I’ve seen this same optimism in many similar students. In another part of the city and at a very different kind of institution, a prestigious research university, you will find far fewer of the kind enrolled at the community college. But there are some.
Roberto—whose name has been changed, again due to confidentiality agreements— knew little English when he came to the United States at the age of fifteen. He had grown up in a small rural town in Guatemala. Through extraordinary effort he learned his second language, excelled in his working-class high school, and was admitted with full financial aid to the university. Along with grants, his aid package included work-study support and loans. He was able to live on campus for his first two years, but for the last two he had to move back home, across town, to a two-bedroom apartment that, at the time, was home to between seven and eleven people. He worked in a restaurant during the morning, took classes in the afternoon, and stayed in the library until 10:30 at night. Somehow, amid his studies, he found time to run a program that tutored students in a low-income, predominantly Latino community. He graduated last year in political science with a 3.3 GPA and $27,000 debt, which is close to the national average.

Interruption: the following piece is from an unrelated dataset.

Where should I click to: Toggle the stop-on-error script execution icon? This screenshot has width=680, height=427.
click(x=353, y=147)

Roberto’s goal is to work in education or some type of social service, helping people who are in need. He can’t afford to enroll in a teaching or social welfare graduate program right now, and he has not been able to find full-time employment outside of the restaurant he’s been working at for years. The double shifts on the restaurant floor are getting to him, and he feels the bite of disappointment when a job prospect falls through. But a deep hope sustains him. He shares with the students at the community college a resilient optimism that his education will yield a better life.
• • •
We have a longstanding belief in the United States that once access to opportunity is provided, the fuel of mobility is hard work and determination. This belief is central to the nineteenth-century Horatio Alger rags-to-riches stories, and it runs through the current interest in helping underprivileged students develop “grit,” the ability to persist in the face of difficulty.

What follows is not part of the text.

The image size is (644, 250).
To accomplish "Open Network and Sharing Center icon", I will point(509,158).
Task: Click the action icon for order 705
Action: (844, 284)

It is worth remembering, though, that even in the Alger novels, the hero’s mobility isn’t triggered solely by his own effort, but by a wealthy benefactor who assists and guides him. In our country’s preeminent myth of self-determination and success, opportunity for the poor is made possible through intervention. During the mid-twentieth century, we created a cluster of policies that facilitated educational opportunity. Those policies have been compromised. Our already limited social safety net has been compromised as well, further diminishing the educational experience of low-income students.
Roberto and those at the community college possess grit by the truckload. What is in short supply are the kinds of academic, financial, and social supports that would enable them to realize their aspirations. These students have made an educational compact with themselves and with society. What will we do to honor that compact?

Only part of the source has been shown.